Hay una fase, al menos yo la he vivido así, en la que ni
eres niña ni eres adolescente, estás en tierra de nadie, desgarbada, patito feo
total, sin ganas de sentirte coqueta porque lo que ves ante el espejo es tan
poco inspirador. Es cuando tampoco te calientas mucho con los disfraces: algo
cómodo y fácil de poner y quitar, y que no sea necesario ir a una tienda a
buscarlo ni hacerlo. Ya está: el baúl de los trapos viejos de la abuela, la
ropa de trabajo de papá y cosas así, porque en estos momentos lo mismo te da
disfrazarte de maruja o de Rambo, solo quieres ir cómoda y pasar desapercibida.

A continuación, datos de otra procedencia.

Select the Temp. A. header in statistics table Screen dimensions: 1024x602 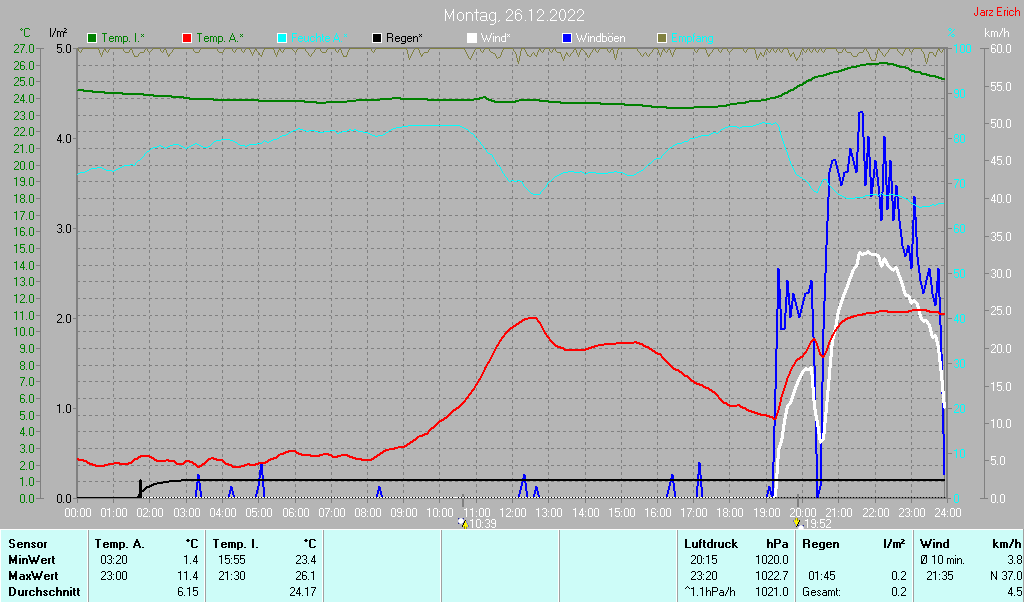click(119, 545)
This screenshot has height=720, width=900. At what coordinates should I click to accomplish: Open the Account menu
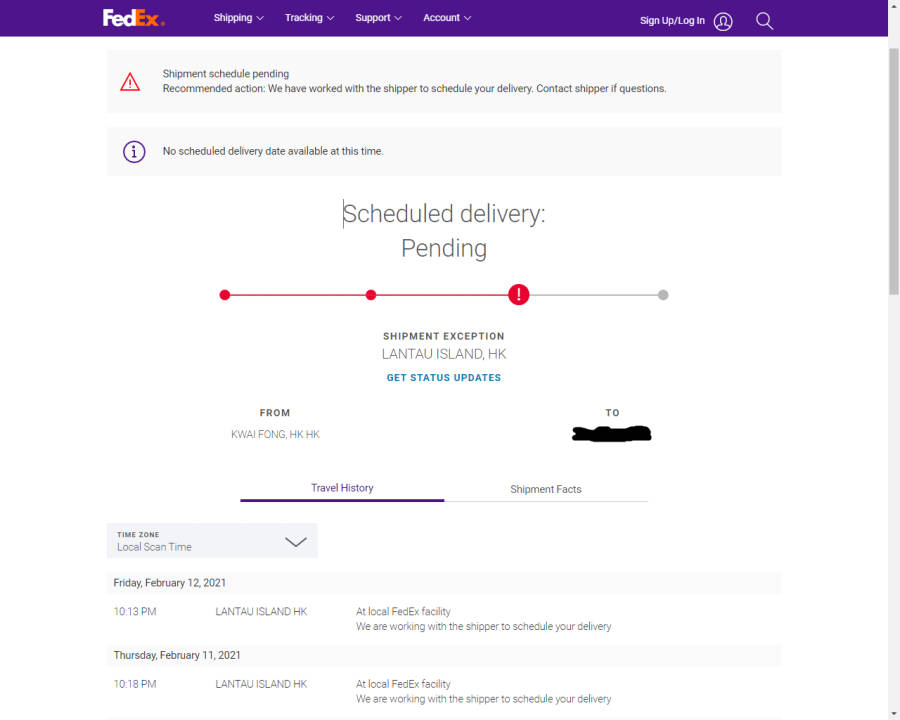tap(446, 17)
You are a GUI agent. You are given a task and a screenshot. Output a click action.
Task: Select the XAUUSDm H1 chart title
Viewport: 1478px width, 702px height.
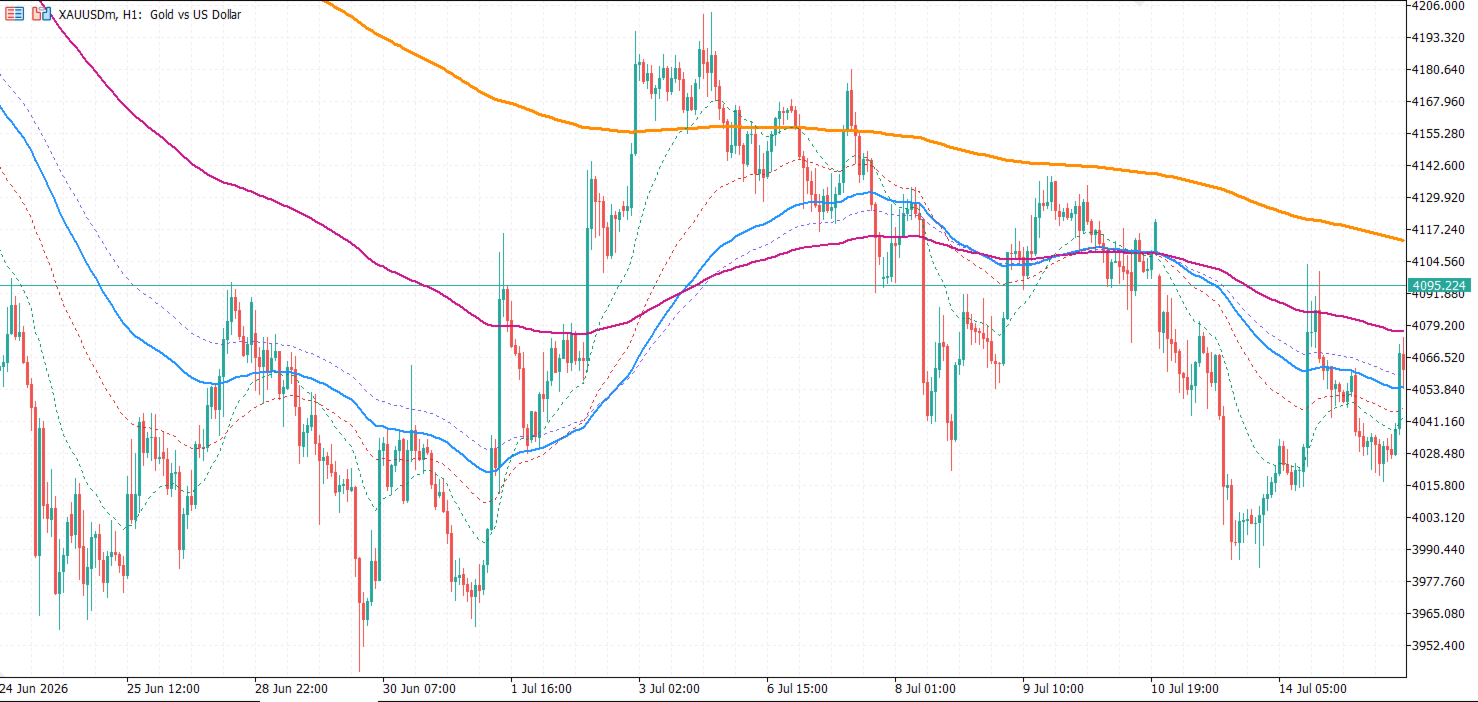tap(150, 15)
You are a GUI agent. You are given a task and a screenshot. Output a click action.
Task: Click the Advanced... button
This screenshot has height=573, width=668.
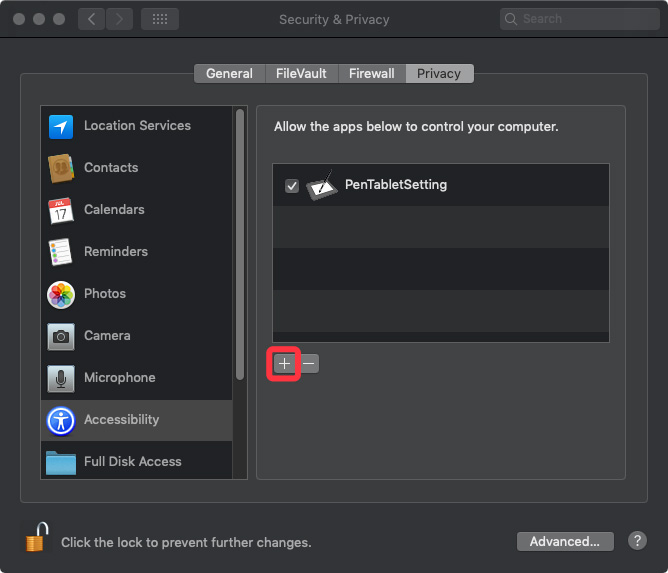[x=564, y=541]
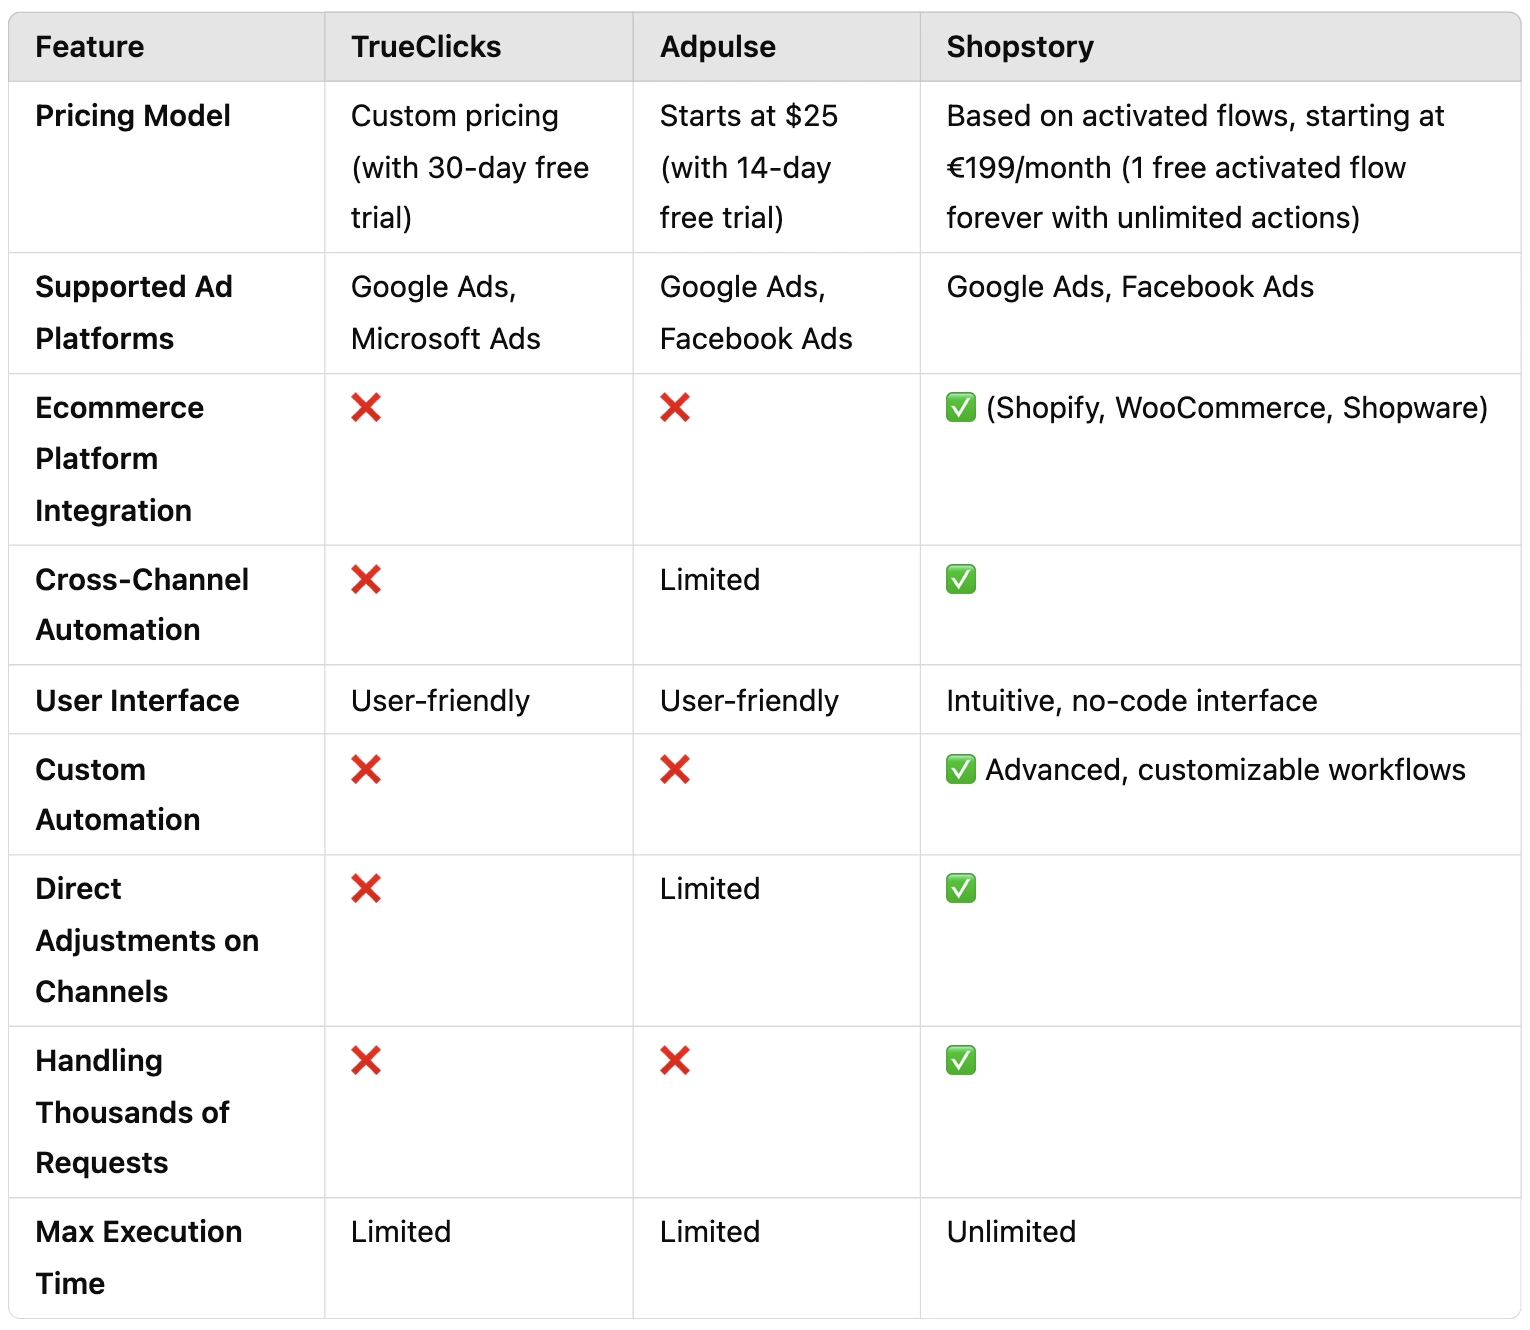Image resolution: width=1530 pixels, height=1330 pixels.
Task: Click the green check beside Shopify, WooCommerce, Shopware
Action: 961,407
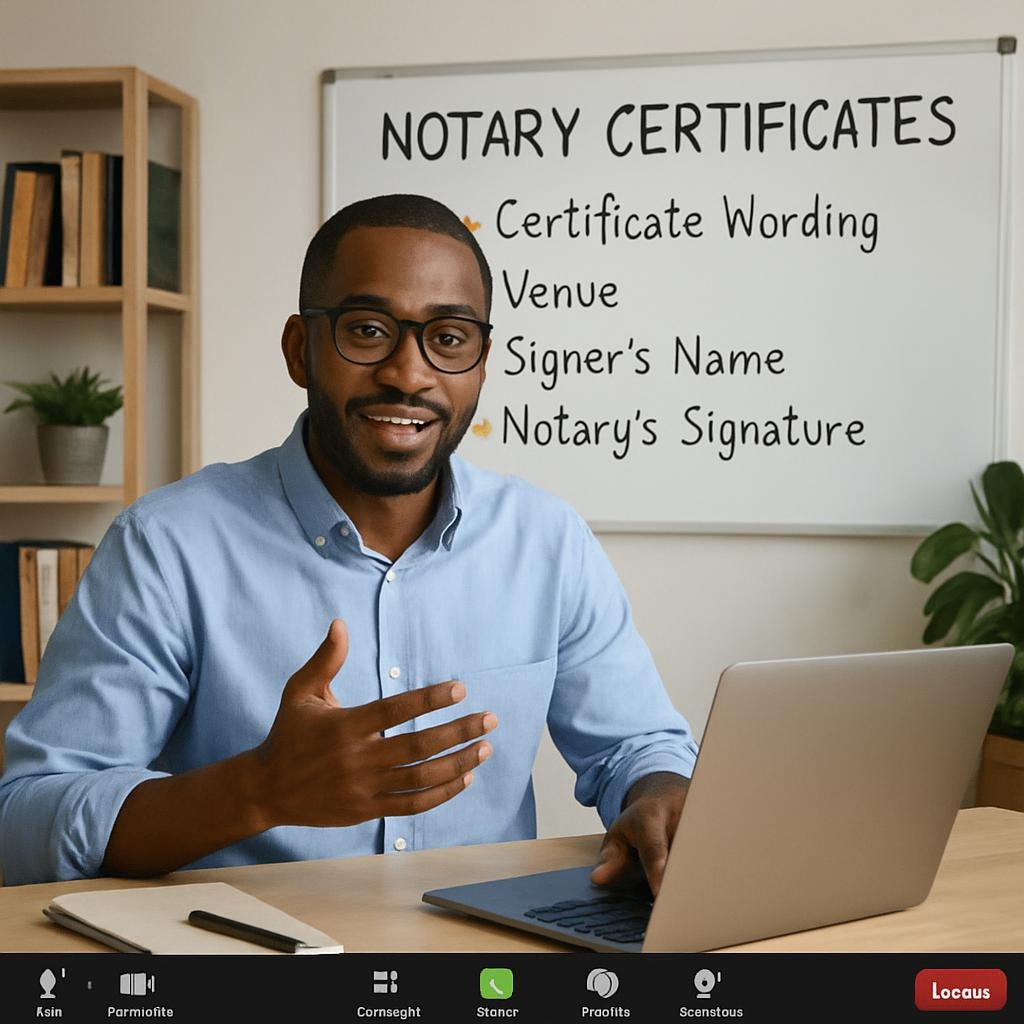Screen dimensions: 1024x1024
Task: Click the green Stancr phone icon
Action: click(496, 983)
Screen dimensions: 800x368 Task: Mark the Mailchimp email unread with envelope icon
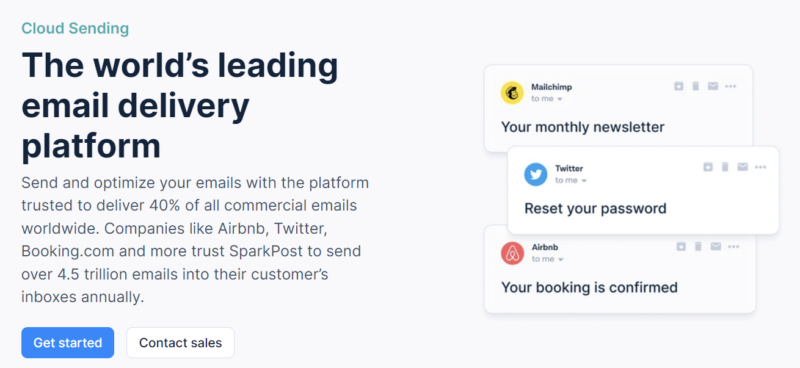713,86
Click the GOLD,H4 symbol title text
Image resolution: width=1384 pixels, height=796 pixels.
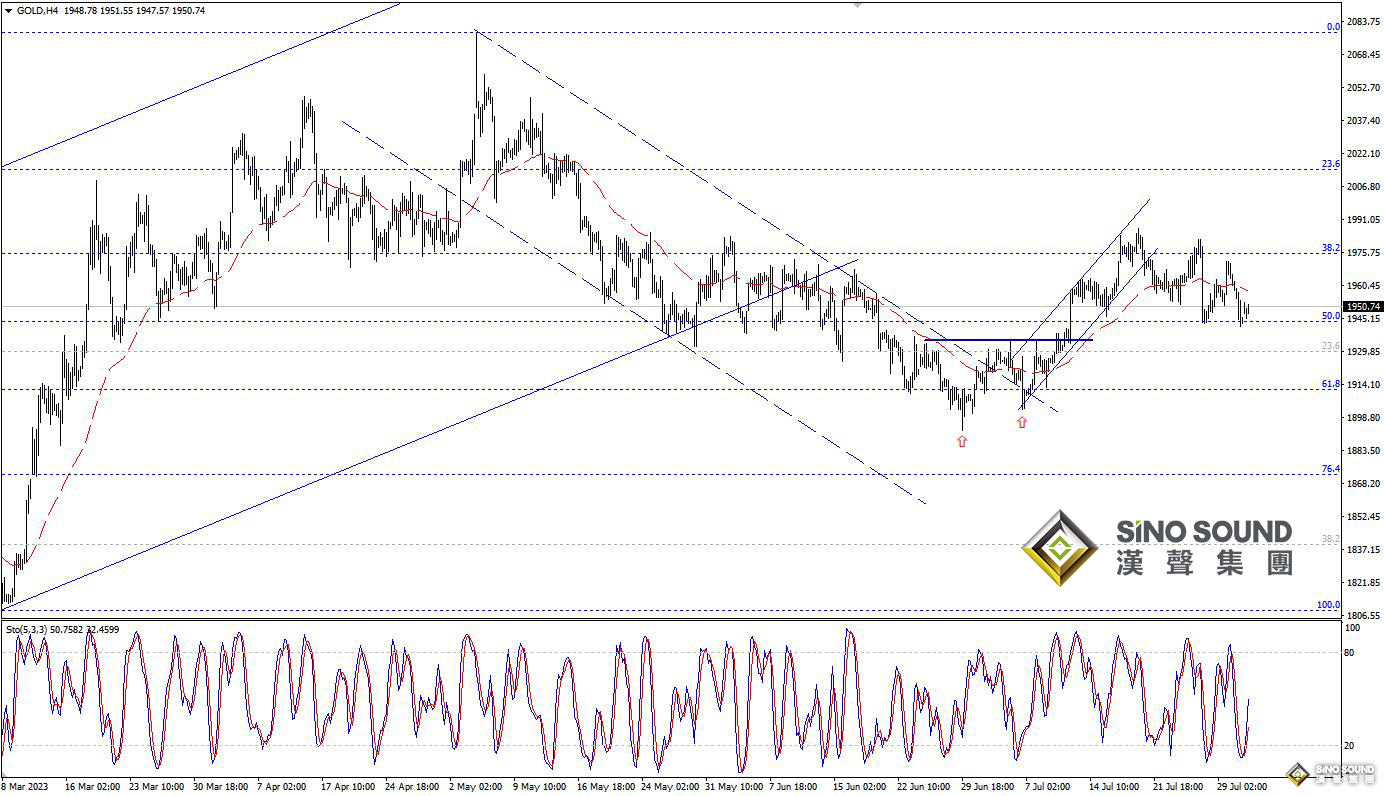coord(37,10)
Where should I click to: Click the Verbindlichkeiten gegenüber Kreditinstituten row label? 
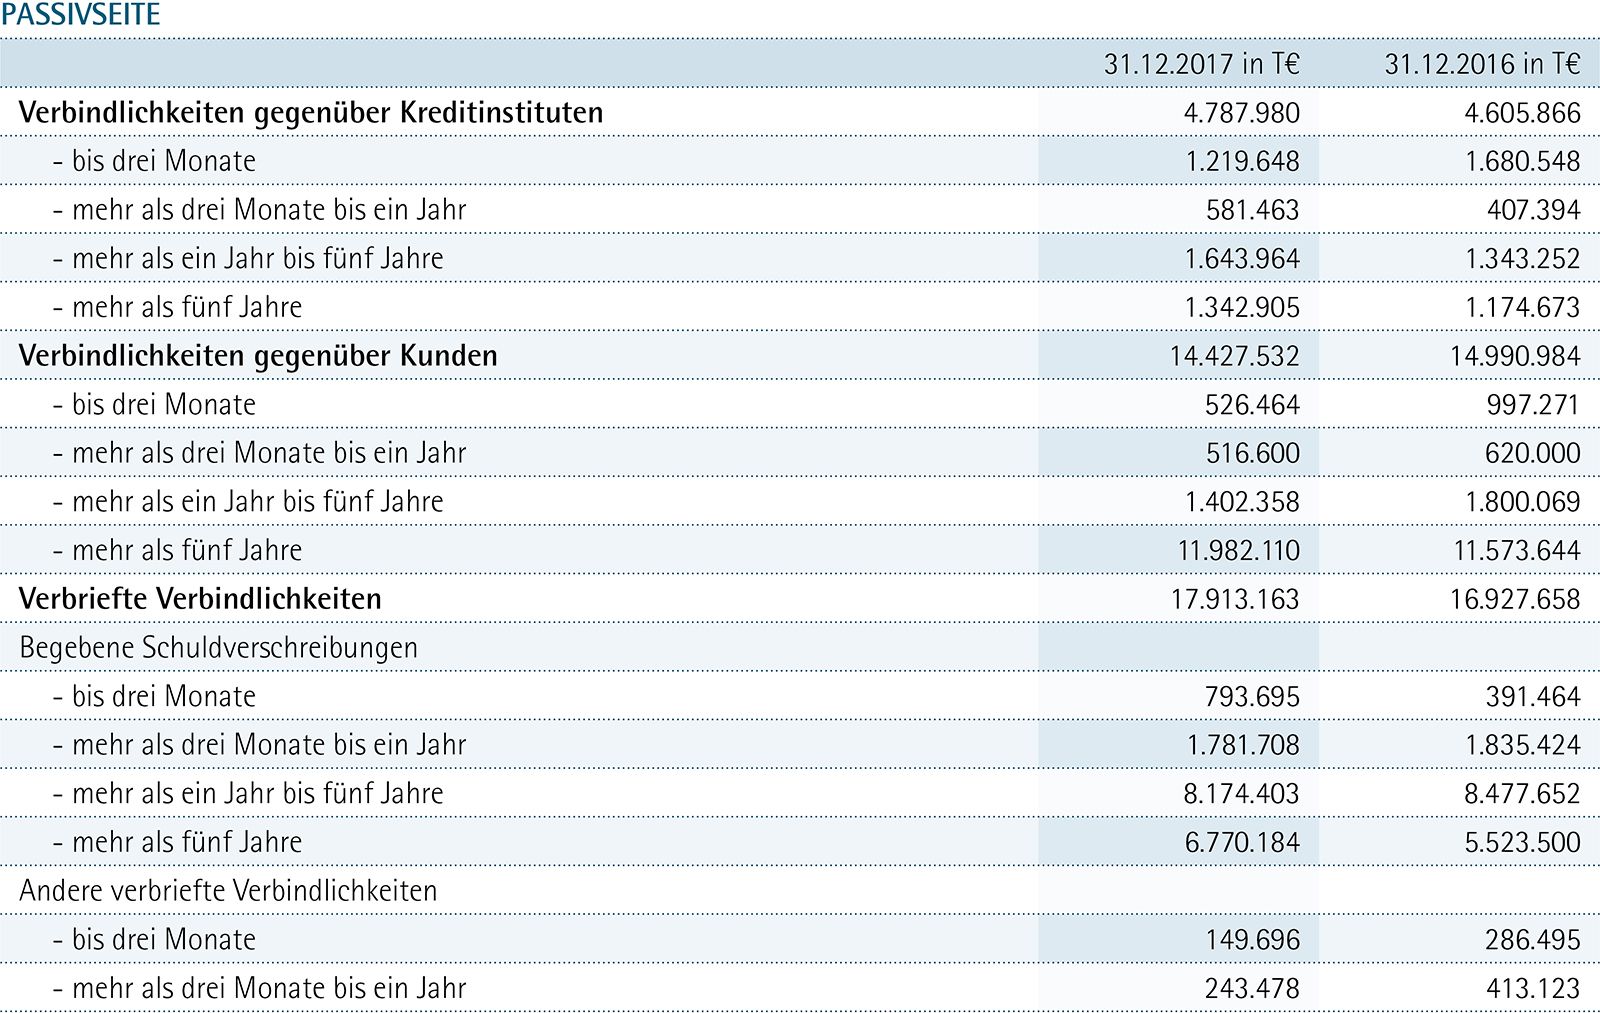click(311, 113)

A partir de los 15 años y bastante más en adelante, ya es la
repanocha. El primer año te atreves con un disfraz que te haga sentir más
mayor, más mujer y de ahí, sin que haya una señal o un detonante que prepare a
los pobres padres para eso, pasas a ponerte cualquier disfraz, recortado dos
palmos sobre la rodilla, para poder añadirle el “puta” detrás. Monja-puta,
enfermera-puta, caperucita-puta, carcelaria-puta… Sabéis por donde voy, ¿no? Ahora
que lo pienso, ¡Qué manera más barata y facilona de auto vejarnos! Pero esa
fase existe, por desgracia.
Por suerte, después nos volvemos más originales, la fase en
la que intentamos calentarnos la cabeza para lucir un disfraz, ni sexy ni
cómodo, sino innovador, gracioso. Ya entramos en la auténtica temática del
Carnaval: disfrazarnos para reírnos y hacer reír.
Ahora, después de
recordar todos los disfraces, las fiestas con las amigas, el primer toque de
queda “flexibilizado” gracias a la excusa de esta fiesta, los brebajes de
alcohol que te hacía llegar a casa medio cocida, el ritmo de las batucadas
callejeras y las visitas a las tiendas de adornos y disfraces para ver qué toca
este año, estoy deseando que pase esta etapa rancia y, por qué no, un poco
gris, y espero poder decir el año que viene que me ha vuelto a invadir el
espíritu carnavalesco, con sus colores, sus ruidos, sus ridiculeces y todo.